3.4.1. The representation of character-free elements

If an element declaration does not allow the element to contain character data, the following rules apply.

If the element must be empty, i.e. it is declared with the keyword EMPTY, the element instance may still contain whitespace characters (spaces, tabs, carriage returns, and newlines). The parser ignores these characters; such an element does not have a data subnode containing these irrelevant characters.

If the element declaration only permits other elements to occur within that element but not character data, it is still possible to insert whitespace characters between the subelements. The parser ignores these characters, too, and does not create data nodes for them.

Example. Consider the following element types:

<!ELEMENT x ( #PCDATA | z )* >
<!ELEMENT y ( z )* >
<!ELEMENT z EMPTY>
Only x may contain character data, the keyword #PCDATA indicates this. The other types are character-free.

The XML term

<x><z/> <z/></x>
will be internally represented by an element node for x with three subnodes: the first z element, a data node containing the space character, and the second z element. In contrast to this, the term
<y><z/> <z/></y>
is represented by an element node for y with only two subnodes, the two z elements. There is no data node for the space character because spaces are ignored in the character-free element y.

3.4.2. The representation of character data

The XML specification allows all Unicode characters in XML texts. This parser cannot deal with characters with code bigger than 255 because it represents the characters internally in the ISO-8859-1 character set (this set is identical to the Unicode characters 0 to 255). When the parser finds a character it cannot represent, it ignores the character and prints a warning (to the collect_warning object that must be passed when the parser is called).

The XML specification allows lines to be separated by single LF characters, by CR LF character sequences, or by single CR characters. Internally, these separators are always converted to single LF characters.

3.4.3. The representation of entities within documents

Entities are not represented within documents! If the parser finds an entity reference in the document content, the reference is immediately expanded, and the parser reads the expansion text instead of the reference.

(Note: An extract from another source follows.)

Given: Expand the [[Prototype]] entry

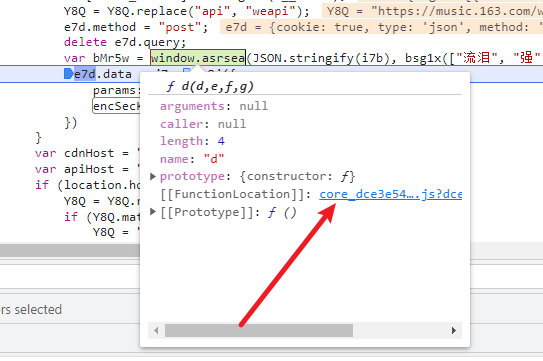Looking at the screenshot, I should 153,212.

3.4.4. The representation of attributes

As attribute values are composed of Unicode characters, too, the same restriction applies as for character data: Characters that cannot be represented are dropped, and a warning is printed.

Attribute values are normalized before they are returned by methods like attribute. First, any remaining entity references are expanded; if necessary, expansion is performed recursively. Second, newline characters (any of LF, CR LF, or CR characters) are converted to single space characters. Note that especially the latter action conforms to the XML standard.

3.4.5. The representation of processing instructions

Processing instructions are not (yet) well supported. PIs are parsed to some extent: The first word of the PI is called the target, and it is stored separated from the rest of the PI:

<?target rest?>
The exact location where a PI occurs is not represented. The parser puts the PI into the object that represents the embracing construct (an element, a DTD, or the whole document); that means you can find out which PIs occur in a certain element, in the DTD, or in the whole document, but you cannot lookup the exact position within the construct.

3.4.6. The attributes xml:lang and xml:space

These attributes are not supported specially; they are handled like any other attribute.